(Target pointing data)

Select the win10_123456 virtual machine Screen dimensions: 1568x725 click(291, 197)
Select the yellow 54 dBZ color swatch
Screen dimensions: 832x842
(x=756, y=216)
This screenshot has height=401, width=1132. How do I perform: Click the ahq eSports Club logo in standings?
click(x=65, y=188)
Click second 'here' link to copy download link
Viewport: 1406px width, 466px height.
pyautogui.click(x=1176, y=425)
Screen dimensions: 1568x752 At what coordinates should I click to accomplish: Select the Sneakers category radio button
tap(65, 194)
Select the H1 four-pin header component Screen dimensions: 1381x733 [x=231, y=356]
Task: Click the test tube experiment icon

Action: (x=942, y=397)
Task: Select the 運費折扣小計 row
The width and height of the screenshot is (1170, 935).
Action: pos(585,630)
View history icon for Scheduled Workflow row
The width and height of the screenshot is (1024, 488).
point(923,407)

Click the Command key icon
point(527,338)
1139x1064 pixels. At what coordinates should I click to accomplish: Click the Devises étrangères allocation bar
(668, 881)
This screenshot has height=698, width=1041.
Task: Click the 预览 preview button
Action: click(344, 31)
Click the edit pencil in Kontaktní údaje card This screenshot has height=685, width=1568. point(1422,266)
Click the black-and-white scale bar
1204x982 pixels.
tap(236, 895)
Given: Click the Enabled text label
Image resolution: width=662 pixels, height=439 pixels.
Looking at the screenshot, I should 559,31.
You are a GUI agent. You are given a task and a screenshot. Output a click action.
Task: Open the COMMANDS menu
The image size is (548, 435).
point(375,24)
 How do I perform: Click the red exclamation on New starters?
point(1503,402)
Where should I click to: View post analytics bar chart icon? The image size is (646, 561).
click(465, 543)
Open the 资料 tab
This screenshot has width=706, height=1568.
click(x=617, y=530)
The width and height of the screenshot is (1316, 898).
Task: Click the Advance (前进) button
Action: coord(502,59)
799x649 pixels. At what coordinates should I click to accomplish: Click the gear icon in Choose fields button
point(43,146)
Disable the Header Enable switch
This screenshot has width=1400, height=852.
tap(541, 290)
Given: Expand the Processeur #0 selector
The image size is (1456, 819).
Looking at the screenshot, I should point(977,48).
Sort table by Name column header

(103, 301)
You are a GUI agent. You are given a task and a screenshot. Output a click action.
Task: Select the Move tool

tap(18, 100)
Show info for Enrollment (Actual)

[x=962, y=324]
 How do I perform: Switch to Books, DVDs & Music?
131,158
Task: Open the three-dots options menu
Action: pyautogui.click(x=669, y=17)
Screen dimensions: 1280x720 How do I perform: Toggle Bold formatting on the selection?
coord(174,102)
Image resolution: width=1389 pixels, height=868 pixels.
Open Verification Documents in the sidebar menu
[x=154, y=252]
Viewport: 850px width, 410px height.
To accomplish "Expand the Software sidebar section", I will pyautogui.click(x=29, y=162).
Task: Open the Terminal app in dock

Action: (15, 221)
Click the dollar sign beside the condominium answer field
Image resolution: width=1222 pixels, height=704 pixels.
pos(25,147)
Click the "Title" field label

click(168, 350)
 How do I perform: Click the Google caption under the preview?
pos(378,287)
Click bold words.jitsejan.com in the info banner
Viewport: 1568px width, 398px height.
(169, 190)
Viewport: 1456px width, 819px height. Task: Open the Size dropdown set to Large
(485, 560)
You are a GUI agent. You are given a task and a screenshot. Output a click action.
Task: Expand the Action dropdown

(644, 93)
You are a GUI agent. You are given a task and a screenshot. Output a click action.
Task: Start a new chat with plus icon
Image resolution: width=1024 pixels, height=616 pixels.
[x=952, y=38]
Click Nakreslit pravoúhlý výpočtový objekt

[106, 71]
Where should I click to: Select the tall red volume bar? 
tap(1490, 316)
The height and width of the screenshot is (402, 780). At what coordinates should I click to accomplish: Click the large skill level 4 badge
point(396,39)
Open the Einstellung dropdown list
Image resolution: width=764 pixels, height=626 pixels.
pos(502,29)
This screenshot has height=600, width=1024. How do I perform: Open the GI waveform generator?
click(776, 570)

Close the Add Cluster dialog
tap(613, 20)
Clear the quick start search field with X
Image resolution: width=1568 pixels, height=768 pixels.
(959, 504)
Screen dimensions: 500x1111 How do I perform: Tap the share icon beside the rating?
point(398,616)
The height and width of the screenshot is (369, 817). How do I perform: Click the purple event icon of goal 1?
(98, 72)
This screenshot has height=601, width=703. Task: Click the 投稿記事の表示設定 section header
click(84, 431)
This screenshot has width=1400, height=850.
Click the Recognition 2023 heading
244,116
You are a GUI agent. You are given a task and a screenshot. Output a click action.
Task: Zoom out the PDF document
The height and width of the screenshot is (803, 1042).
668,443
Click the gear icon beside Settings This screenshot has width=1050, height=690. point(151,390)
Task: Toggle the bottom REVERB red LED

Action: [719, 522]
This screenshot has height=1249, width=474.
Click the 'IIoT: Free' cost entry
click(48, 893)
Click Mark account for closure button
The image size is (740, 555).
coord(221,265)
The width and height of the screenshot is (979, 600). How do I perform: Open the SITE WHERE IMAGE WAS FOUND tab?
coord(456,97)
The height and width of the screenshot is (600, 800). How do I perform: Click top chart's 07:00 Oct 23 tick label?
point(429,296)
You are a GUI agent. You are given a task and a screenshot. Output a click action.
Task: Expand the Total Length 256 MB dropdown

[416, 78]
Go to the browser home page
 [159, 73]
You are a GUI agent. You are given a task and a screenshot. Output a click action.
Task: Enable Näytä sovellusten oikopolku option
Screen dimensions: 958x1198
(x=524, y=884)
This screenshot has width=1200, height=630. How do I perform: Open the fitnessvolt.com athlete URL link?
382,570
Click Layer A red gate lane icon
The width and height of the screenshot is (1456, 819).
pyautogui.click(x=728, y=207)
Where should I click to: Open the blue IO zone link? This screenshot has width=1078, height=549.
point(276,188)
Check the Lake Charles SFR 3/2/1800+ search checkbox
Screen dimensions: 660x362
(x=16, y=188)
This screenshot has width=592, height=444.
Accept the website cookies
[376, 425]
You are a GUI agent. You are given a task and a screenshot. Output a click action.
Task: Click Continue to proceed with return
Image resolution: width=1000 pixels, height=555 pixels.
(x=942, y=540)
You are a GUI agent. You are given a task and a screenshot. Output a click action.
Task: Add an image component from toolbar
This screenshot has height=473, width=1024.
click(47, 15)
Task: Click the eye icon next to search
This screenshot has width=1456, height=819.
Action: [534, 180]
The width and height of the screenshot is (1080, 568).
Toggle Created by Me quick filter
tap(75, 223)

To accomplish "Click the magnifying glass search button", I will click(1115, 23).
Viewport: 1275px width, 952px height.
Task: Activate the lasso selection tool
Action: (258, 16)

* **What to produce**: Update everything from the line containing "Click the Command key icon" down to the line containing "click(465, 543)" by replacing "scale bar" with "scale legend". Return only those lines, with everything else left unchanged.

* **Result below**:
Click the Command key icon
point(527,338)
1139x1064 pixels. At what coordinates should I click to accomplish: Click the Devises étrangères allocation bar
(668, 881)
This screenshot has height=698, width=1041.
Task: Click the 预览 preview button
Action: click(344, 31)
Click the edit pencil in Kontaktní údaje card This screenshot has height=685, width=1568. point(1422,266)
Click the black-and-white scale legend
1204x982 pixels.
tap(236, 895)
Given: Click the Enabled text label
Image resolution: width=662 pixels, height=439 pixels.
Looking at the screenshot, I should 559,31.
You are a GUI agent. You are given a task and a screenshot. Output a click action.
Task: Open the COMMANDS menu
The image size is (548, 435).
point(375,24)
 How do I perform: Click the red exclamation on New starters?
point(1503,402)
Where should I click to: View post analytics bar chart icon? The image size is (646, 561).
click(465, 543)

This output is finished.